Banning corrupt politicians from electoral arena

The Election Commission has created a furore among political parties by recommending to the Supreme Court to debar corrupt politicians for life from contesting parliamentary or State assembly polls. The EC has suggested setting up of special courts for trying corrupt politicians. The apex court has reacted favourably to the suggestion and asked the Centre to set up designated courts for this purpose and set a deadline of one year for completing trial. The Centre, however, has not responded enthusiastically. Additional Solicitor-General Nadkarni has pointed out that no convicted lawmaker has ever entered a legislature after serving his sentence, implying that a law to debar them is not necessary.
It is not clear whether the ban to contest elections is intended to be  applied to politicians accused of corruption till their trial ends and they are either acquitted or convicted, or to politicians against whom corruption cases are pending in law courts. The proposed law should provide adequate safeguards against mala fide criminal cases instituted against a popular politician by a rival candidate in order to prevent his contesting in the polls and thereby improving his own electoral prospects. In today’s political atmosphere winning elections by any means has become the rule. During the campaign very often absurd charges are levelled. These are forgotten once the election is over. The recent allegation against a Congress leader of Gujarat that he has connections with the ISIS falls in this category.
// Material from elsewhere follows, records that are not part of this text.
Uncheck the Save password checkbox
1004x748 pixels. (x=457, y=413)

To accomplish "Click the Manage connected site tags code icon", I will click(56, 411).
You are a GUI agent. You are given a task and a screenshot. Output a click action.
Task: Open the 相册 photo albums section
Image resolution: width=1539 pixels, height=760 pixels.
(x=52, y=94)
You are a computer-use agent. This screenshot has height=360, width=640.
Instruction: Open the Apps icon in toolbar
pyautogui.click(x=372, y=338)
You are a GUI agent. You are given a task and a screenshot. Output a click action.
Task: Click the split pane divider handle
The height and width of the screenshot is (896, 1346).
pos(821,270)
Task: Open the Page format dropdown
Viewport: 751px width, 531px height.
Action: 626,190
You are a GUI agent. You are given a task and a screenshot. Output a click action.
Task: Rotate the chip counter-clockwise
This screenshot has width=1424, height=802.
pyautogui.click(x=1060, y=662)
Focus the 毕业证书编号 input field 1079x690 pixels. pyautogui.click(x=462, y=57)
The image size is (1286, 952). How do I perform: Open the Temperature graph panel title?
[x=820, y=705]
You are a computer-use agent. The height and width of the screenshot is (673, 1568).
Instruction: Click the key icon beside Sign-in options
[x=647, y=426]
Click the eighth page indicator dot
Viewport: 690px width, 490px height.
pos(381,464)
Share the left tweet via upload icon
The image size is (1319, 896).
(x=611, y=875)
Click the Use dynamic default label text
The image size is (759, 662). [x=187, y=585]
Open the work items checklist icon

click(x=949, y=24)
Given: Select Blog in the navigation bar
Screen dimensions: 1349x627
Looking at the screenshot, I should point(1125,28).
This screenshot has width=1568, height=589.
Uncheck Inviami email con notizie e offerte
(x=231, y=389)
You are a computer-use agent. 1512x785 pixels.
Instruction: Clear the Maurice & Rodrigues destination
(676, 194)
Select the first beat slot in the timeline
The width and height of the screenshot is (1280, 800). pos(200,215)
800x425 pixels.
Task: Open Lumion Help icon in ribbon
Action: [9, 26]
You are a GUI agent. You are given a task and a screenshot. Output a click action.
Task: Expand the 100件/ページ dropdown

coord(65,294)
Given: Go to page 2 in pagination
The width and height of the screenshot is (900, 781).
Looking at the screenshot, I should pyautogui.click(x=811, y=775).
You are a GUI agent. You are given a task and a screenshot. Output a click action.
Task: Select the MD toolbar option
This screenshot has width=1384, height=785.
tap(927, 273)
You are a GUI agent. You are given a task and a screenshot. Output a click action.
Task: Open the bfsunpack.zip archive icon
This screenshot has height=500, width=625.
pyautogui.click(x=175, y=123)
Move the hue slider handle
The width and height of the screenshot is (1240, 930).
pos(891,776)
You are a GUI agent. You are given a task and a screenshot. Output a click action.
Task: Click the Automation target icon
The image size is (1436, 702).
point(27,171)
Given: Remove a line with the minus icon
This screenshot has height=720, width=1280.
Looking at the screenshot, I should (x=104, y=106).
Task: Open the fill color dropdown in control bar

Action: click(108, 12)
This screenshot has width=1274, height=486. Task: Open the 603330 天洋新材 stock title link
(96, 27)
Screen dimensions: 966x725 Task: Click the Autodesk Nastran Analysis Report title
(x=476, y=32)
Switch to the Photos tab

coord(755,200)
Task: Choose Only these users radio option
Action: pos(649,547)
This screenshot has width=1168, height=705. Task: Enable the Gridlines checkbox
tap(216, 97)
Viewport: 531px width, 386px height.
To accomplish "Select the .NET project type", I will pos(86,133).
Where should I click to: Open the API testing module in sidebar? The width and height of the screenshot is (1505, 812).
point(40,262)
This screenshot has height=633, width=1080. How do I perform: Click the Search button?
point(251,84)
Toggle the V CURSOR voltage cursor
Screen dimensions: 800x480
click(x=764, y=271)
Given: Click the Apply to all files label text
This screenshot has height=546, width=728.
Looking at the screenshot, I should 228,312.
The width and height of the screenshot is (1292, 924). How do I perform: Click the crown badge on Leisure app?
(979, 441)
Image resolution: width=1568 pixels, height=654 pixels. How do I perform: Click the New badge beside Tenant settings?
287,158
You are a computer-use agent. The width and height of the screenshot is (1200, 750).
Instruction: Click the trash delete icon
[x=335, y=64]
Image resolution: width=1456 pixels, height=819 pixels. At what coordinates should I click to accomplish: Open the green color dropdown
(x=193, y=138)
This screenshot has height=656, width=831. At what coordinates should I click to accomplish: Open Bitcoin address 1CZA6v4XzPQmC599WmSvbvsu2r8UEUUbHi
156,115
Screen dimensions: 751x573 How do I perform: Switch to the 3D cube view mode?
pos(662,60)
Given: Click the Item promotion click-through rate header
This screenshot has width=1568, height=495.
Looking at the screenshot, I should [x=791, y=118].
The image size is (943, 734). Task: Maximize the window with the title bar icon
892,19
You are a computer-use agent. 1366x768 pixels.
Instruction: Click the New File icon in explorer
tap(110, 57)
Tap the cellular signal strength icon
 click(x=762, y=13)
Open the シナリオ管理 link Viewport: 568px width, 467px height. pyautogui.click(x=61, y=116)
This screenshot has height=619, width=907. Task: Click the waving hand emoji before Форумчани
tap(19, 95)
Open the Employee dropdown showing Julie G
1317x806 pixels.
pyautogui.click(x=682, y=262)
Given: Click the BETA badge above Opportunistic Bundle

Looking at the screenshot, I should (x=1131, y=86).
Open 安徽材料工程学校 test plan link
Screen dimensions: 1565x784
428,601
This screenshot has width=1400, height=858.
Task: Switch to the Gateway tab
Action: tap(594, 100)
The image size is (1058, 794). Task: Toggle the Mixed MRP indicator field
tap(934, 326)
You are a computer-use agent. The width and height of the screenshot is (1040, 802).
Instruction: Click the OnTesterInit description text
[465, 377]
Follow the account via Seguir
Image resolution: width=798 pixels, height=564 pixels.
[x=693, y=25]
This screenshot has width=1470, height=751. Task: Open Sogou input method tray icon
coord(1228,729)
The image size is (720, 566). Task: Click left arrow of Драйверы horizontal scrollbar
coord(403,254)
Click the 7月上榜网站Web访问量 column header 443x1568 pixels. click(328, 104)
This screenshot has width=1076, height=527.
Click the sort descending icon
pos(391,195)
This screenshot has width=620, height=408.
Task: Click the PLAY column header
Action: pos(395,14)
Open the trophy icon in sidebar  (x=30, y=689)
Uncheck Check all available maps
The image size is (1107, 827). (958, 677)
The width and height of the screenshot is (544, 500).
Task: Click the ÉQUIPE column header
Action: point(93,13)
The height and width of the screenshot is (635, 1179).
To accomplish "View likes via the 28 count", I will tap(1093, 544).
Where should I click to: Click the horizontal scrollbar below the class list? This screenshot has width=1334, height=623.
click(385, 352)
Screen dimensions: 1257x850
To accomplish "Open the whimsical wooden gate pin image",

Elections and the nature of election campaigning are conditioned by the prevailing political ethos. Antisocial elements are now freely hired by political parties to terrorize their opponents as also voters likely to vote against a particular candidate. While it is necessary to prevent tainted or corrupt politicians from entering the portals of legislatures, it is also necessary to ensure that honest people are not framed in corruption cases. There is another question, too. The proposed law is meant for candidates for State assembly or Parliamentary polls. But what about the polls in civic and panchayat bodies? The three-tier panchayat bodies now handle enormous amounts of money meant for rural development. Will corrupt politicians be allowed to contest elections to local bodies and panchayats with impunity? A uniform policy has to be adopted.